= WHAT TO PRODUCE =
Exact wording is required: transcribe all the entries and leave the images out.

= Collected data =
※ ※ ※

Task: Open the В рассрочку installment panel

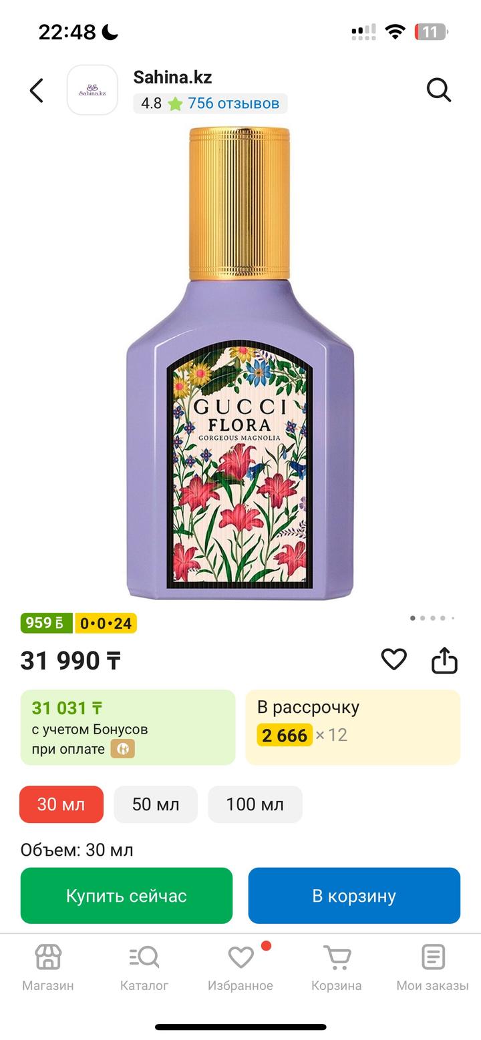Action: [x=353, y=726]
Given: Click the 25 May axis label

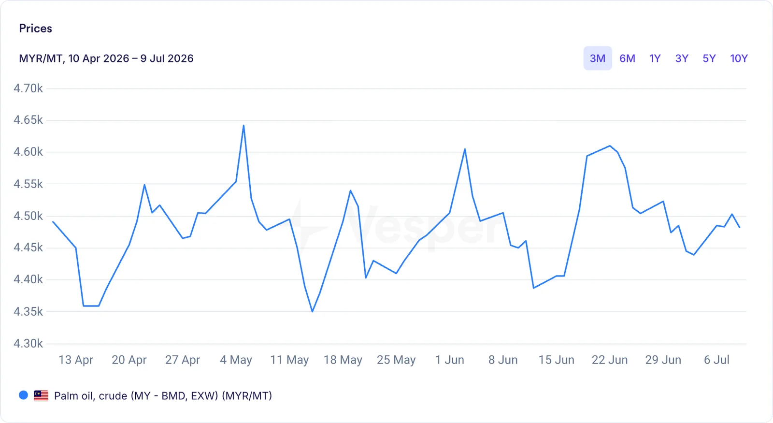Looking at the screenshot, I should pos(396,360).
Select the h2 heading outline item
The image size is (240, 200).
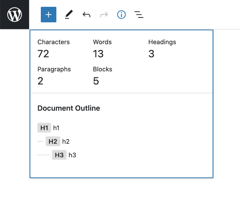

※ ※ ※

= TASK ANSWER =
Task: Open the В рассрочку installment panel

Action: [x=353, y=726]
Given: Click the 25 May axis label

Looking at the screenshot, I should pos(396,360).
Select the h2 heading outline item
The image size is (240, 200).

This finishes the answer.